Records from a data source
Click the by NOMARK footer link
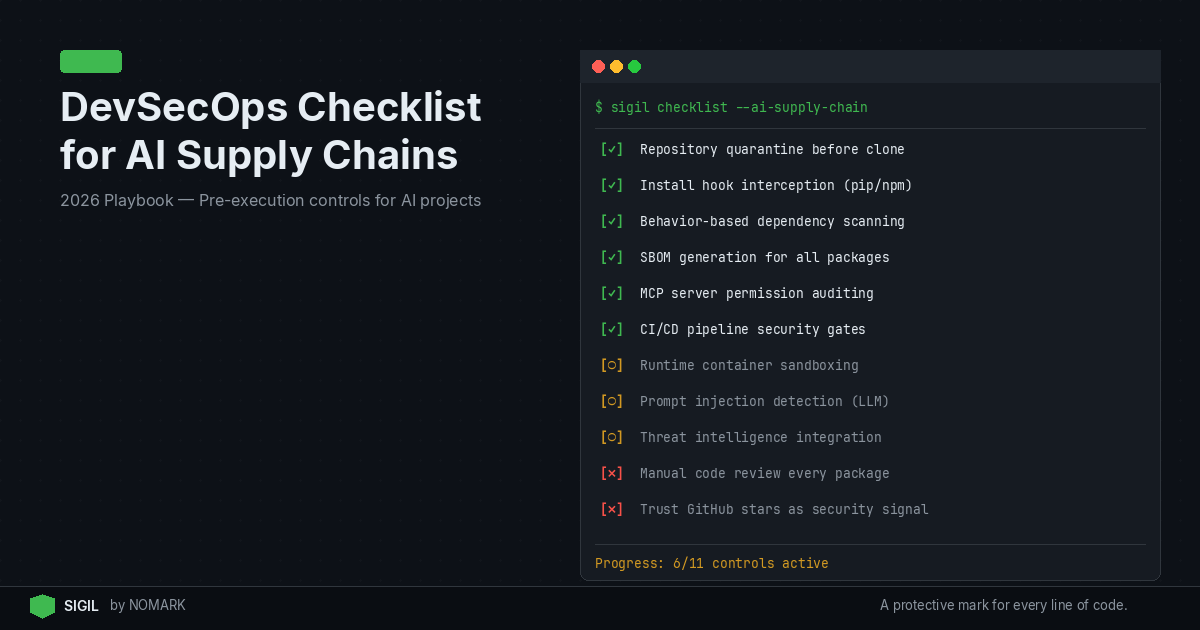Image resolution: width=1200 pixels, height=630 pixels. (x=148, y=606)
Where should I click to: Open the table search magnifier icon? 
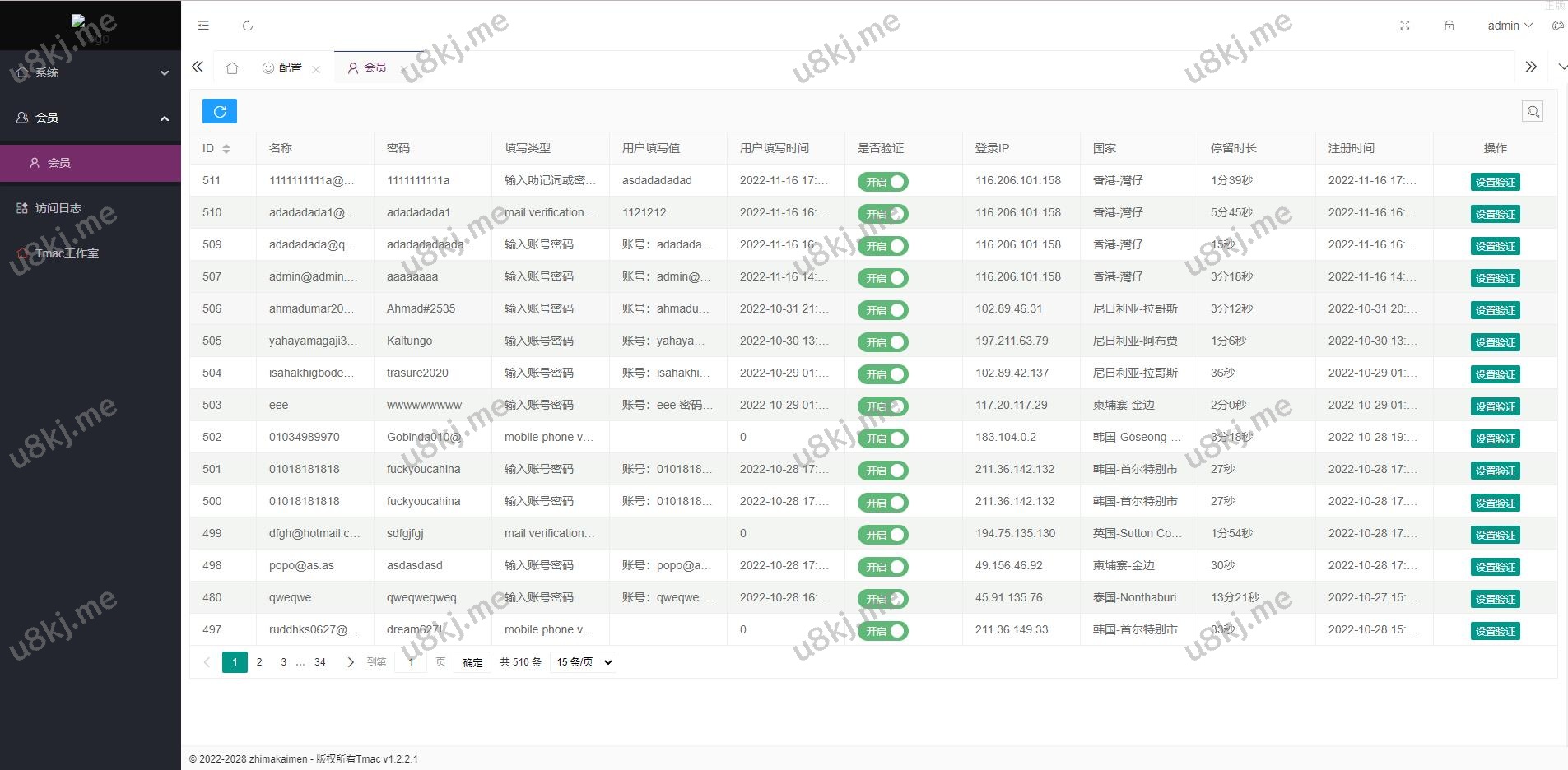click(x=1532, y=112)
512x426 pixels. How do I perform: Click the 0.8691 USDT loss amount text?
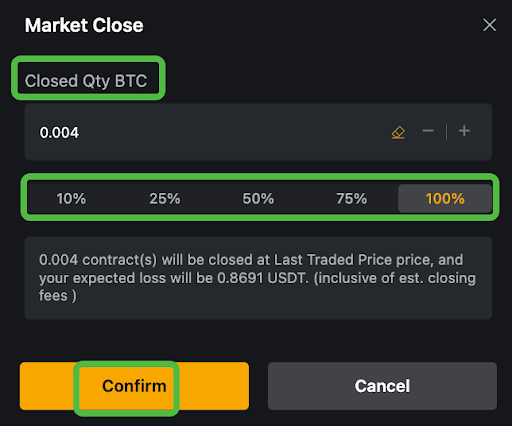click(x=262, y=278)
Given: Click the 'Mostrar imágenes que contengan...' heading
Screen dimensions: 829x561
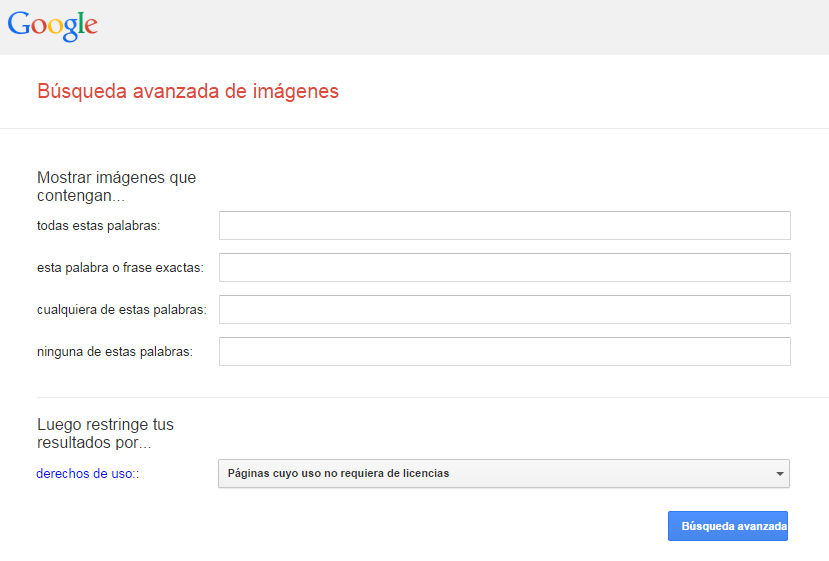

(Exercise goal)
Without the pictures, return the records above exactly as given.

(Task answer)
Click the by NOMARK footer link
Image resolution: width=1200 pixels, height=630 pixels. (x=148, y=606)
Where should I click to: Open the table search magnifier icon? 
click(x=1532, y=112)
512x426 pixels. How do I perform: Click the 0.8691 USDT loss amount text?
click(x=262, y=278)
Given: Click the 'Mostrar imágenes que contengan...' heading
Screen dimensions: 829x561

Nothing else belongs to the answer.